"""

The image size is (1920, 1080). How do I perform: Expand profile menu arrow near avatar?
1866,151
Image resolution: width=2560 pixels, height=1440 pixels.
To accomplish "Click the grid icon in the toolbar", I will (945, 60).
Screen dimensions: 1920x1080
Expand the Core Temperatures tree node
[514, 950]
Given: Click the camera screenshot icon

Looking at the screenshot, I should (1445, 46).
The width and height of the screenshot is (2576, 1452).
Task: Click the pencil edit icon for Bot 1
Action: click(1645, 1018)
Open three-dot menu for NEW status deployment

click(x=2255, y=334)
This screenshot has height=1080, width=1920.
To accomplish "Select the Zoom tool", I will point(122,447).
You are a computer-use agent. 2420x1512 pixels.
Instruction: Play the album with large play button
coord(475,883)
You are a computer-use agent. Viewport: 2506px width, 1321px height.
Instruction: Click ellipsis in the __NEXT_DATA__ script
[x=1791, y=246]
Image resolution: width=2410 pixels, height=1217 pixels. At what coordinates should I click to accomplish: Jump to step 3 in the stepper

"""

→ **Exercise**
Output the line containing "Screen dimensions: 1920x1080" and all lines after it to the end of the records, exactly as given.

→ **Final answer**
Screen dimensions: 1920x1080
Expand the Core Temperatures tree node
[514, 950]
Given: Click the camera screenshot icon

Looking at the screenshot, I should (1445, 46).
The width and height of the screenshot is (2576, 1452).
Task: Click the pencil edit icon for Bot 1
Action: click(1645, 1018)
Open three-dot menu for NEW status deployment

click(x=2255, y=334)
This screenshot has height=1080, width=1920.
To accomplish "Select the Zoom tool", I will point(122,447).
You are a computer-use agent. 2420x1512 pixels.
Instruction: Play the album with large play button
coord(475,883)
You are a computer-use agent. Viewport: 2506px width, 1321px height.
Instruction: Click ellipsis in the __NEXT_DATA__ script
[x=1791, y=246]
Image resolution: width=2410 pixels, height=1217 pixels. At what coordinates should I click to accomplish: Jump to step 3 in the stepper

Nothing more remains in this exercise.